Chat Interface

Assistants and Topics

Assistants

Assistants It is a way to use the selected model by making some personalized settings for it, such as prompt presets and parameter presets. Through these settings, the selected model can better match the work you expect.

System Default Assistant A relatively general set of parameters is preset (no prompt), and you can use it directly or go to the Agent page to find the preset you need to use.

Topic

Assistants is Topic the superset of. Under a single assistant, multiple topics (i.e., conversations) can be created, and all Topic share Assistants the same parameter settings and preset words (prompts) and other model settings.

Buttons in the chat box

New Topic Create a new topic within the current assistant.

Upload images or documents Uploading images requires model support. Uploaded documents will be automatically parsed into text and provided to the model as context.

Web Search You must configure web search-related information in Settings. Search results are returned to the large model as context; see Online mode.

Knowledge Base Enable the knowledge base; see Knowledge Base Tutorial.

MCP Server Enable the MCP server feature; see MCP Usage Tutorial.

Generate Images Only when the selected conversation model supports image generation will it be shown. (For non-conversational image-generation models, please go to Drawing)

Select Model For the following conversation, switch to the specified model while keeping the context.

Quick Phrases You need to preset commonly used phrases in Settings first, then call them here and insert them directly; variables are supported.

Clear Messages Delete all content under this topic.

Expand Make the chat box larger so you can input long text.

Clear Context Truncate the context the model can access without deleting content; in other words, the model will “forget” the previous conversation content.

Estimated Token Count Displays the estimated token count. The four data points are current context count , maximum context count (∞ means unlimited context), message character count in the current input box , Estimated Token Count .

This feature is only for estimating token count. The actual token count differs for each model; please refer to the data provided by the model vendor.

Translate Translate the content currently in the input box into English.

Conversation Settings

Model Settings

The parameters in model settings and assistant settings are Model Settings synced; see Assistant Settings.
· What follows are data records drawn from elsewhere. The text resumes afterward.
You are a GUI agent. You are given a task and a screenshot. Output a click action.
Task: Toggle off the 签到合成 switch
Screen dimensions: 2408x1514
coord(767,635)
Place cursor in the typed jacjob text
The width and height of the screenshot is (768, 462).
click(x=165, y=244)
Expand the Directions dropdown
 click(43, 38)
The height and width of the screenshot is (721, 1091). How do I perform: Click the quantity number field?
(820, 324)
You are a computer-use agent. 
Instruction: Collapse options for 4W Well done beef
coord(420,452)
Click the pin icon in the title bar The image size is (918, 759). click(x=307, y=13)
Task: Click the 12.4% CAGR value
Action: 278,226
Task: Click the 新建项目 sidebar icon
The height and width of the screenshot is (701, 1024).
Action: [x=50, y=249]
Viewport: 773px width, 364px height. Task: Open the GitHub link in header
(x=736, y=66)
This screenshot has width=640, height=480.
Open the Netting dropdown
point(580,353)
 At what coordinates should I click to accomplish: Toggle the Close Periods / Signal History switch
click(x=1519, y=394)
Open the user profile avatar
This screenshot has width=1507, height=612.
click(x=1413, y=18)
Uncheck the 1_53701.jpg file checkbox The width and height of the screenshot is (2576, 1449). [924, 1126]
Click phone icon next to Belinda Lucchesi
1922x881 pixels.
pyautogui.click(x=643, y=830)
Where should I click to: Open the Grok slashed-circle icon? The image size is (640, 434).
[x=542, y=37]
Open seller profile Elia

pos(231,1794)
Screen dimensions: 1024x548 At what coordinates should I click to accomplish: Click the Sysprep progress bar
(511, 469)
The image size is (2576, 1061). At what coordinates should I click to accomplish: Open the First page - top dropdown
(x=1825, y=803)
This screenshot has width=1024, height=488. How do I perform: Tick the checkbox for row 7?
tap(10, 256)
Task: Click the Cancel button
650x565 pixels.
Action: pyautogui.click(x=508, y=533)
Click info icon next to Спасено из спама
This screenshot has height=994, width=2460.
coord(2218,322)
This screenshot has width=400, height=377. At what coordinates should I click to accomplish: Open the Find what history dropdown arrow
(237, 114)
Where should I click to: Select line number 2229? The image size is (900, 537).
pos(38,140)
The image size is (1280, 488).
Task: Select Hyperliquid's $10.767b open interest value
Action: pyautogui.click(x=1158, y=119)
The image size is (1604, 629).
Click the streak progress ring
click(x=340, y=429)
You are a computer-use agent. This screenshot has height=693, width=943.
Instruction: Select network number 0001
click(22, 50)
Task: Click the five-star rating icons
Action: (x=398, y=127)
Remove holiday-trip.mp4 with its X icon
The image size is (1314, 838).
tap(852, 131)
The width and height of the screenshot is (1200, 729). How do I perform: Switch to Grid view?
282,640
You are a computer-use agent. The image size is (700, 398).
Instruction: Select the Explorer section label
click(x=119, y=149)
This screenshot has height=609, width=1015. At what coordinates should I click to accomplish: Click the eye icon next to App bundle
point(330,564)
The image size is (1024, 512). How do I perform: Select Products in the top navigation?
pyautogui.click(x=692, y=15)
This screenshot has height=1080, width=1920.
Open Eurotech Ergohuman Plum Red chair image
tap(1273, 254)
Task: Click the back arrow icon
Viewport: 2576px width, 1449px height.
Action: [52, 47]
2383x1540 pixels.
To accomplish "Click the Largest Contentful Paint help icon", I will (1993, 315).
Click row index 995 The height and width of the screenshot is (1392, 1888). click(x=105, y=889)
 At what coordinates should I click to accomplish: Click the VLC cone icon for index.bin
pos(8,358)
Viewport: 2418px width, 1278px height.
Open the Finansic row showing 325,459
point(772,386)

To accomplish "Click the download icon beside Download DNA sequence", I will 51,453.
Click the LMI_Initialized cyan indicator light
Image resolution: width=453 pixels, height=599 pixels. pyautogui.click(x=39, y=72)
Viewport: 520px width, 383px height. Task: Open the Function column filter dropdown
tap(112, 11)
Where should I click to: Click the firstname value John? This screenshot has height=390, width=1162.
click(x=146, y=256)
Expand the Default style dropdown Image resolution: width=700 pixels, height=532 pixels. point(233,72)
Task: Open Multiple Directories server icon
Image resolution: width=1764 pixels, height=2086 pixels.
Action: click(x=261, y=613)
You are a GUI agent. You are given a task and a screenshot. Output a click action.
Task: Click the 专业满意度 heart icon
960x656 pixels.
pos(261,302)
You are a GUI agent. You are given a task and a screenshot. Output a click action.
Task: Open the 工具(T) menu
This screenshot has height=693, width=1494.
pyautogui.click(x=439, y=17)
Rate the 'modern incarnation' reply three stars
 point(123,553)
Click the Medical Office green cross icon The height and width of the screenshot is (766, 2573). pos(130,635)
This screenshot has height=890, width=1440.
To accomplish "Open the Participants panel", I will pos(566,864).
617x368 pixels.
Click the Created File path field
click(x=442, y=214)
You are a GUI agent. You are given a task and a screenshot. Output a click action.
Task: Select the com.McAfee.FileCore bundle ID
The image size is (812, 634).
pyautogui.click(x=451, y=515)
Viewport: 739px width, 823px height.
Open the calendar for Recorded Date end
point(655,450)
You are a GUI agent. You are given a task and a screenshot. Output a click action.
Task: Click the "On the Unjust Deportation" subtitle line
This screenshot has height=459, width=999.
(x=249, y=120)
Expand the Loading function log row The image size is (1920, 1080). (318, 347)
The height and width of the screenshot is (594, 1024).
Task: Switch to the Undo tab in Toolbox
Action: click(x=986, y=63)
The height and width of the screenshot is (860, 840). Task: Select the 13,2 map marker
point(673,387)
In conversation settings, only this model setting applies to the current assistant; other settings apply globally. For example: if the message style is set to bubble, then any topic under any assistant will use the bubble style.

Message Settings

Message Divider Line:

Use a divider line to separate the message body from the action bar.

Use serif font:

Font style switch. Now you can also change the font via custom CSS .

Show code line numbers:

Show line numbers for code blocks when the model outputs code snippets.

Code blocks collapsible:

When enabled, long code snippets will automatically collapse into code blocks.

Code blocks wrap lines:

When enabled, long single-line code snippets (exceeding the window) will automatically wrap.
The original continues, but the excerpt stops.